If you can’t postpone the ritual, try to limit it in some way. This is an imaginative strategy that sometimes pays results. A junior student named Laura majoring in education suffered from severe, chronic OCD.  As a freshman, she had had to take a medical withdrawal because of disabling symptoms.  Now she was once more falling behind in her studies and, quite discouraged, she was again considering dropping out of school. Particularly oppressive were harm obsessions involving friends and loved ones, and mental rituals that could occupy her mind all day long.  One day in group, when asked how she was doing, she told us tearfully:

Laura:  My OCD is getting bad, again.  It’s the same routines over and over–I mean like all the time, all day long.  I have to imagine dozens of different faces; I have to clearly picture a face, and have a positive thought at the same time I’m doing it, or something bad will happen to that person.  First I do family members, then close friends, and then acquaintances.  This involves everybody that’s important to me.  There must be twenty or thirty different people.  While I’m doing it, other pictures come into my mind, “interrupter people,” who mess things up.  Then I have to start over.  I can’t even read a book.

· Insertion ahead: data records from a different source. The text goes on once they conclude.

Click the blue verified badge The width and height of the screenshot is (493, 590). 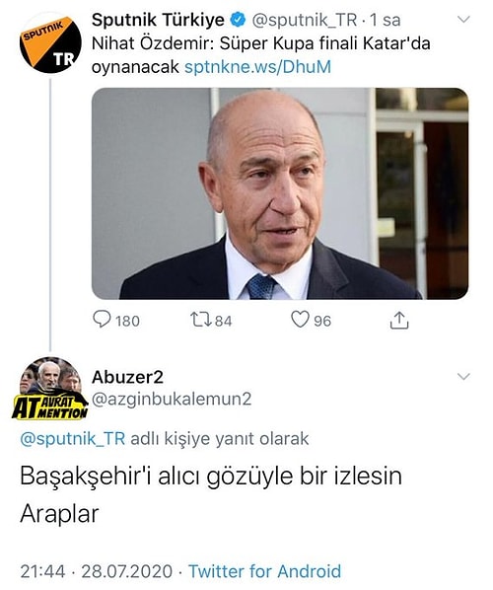pos(238,20)
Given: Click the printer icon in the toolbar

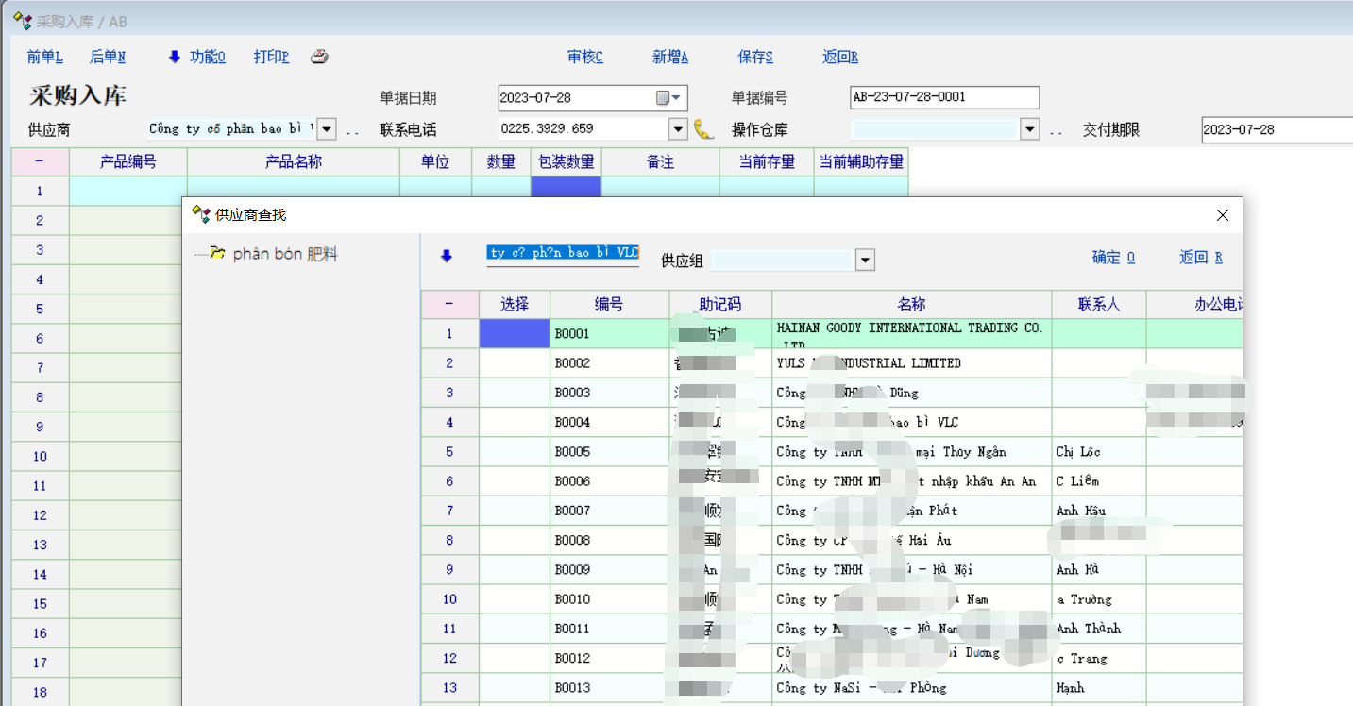Looking at the screenshot, I should [x=320, y=57].

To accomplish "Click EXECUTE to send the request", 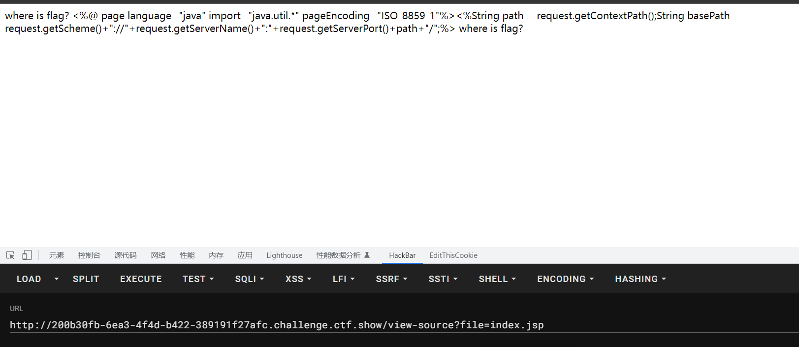I will tap(141, 279).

Student 2:  Can’t you fight them?  You need to remind yourself that those people are going to get alone fine without your thinking about them.

Laura:  Nothing works.  The thoughts are too strong.

Group leader:  (after a pause)  Can anyone else relate to this?

Student 3:  I used to have the same rituals.  I couldn’t go to sleep until I clearly visualized the faces of all the members of my family–and I’ve got a big family–with a certain expression on their faces, and all this had to happen while I was lying a certain way, and saying a certain prayer.  But a big problem happened when I came to college: I didn’t see these people for months at a time, and I would lose their images in my head.  That drove me nuts.  Like nuts.  I would lie there and get so mad at myself that it gave me insomnia.

Group leader:  What was helpful to you to break those compulsions?

Student 3:  I told myself: “You’ve got to stop this.  You’re a big girl, now.”

Laura: I can tell myself to stop but the thoughts come back even stronger.  I’m like totally gone.

Student 2:  Linda, maybe you can try this.  Just cut down on the faces you are imaging, don’t stop the ritual all together.  Maybe that will work. Just visualize the five most important people, then stop for  while.

To my surprise, Laura benefitted from this suggestion.  When it was brought up, I had thought it overly simple.  In fact, I was ready to write Laura another medical withdrawal.  This experience clearly demonstrates one of the great benefits of group therapy: People who are actively fighting OCD have insight into what works that others lack.

Limiting a ritual also worked for a middle-aged woman in our community mental health center group who suffered from compulsive reading and hoarding.  Picking up Good Housekeeping, for instance, her eye would catch an article on aging.  Even though the subject was boring, she would feel that she had to read the article so that she wouldn’t miss something important for her family’s health.  Attempting to do so, however, she would find that she wasn’t able to attend fully to the article.  She would then have to reread it.  Invariably, she would never gain certainty that she had sufficiently absorbed the article’s information; and she would have to save the magazine so that she could refer to it later.  Stacks of magazines lay in piles on her floors and littered her attic. Group members helped her break her compulsions by suggesting that she throw them away a half-dozen at a time.  It worked. She was able to accomplish this by telling herself: “There are so many magazines here that throwing away a few of them isn’t going to matter.”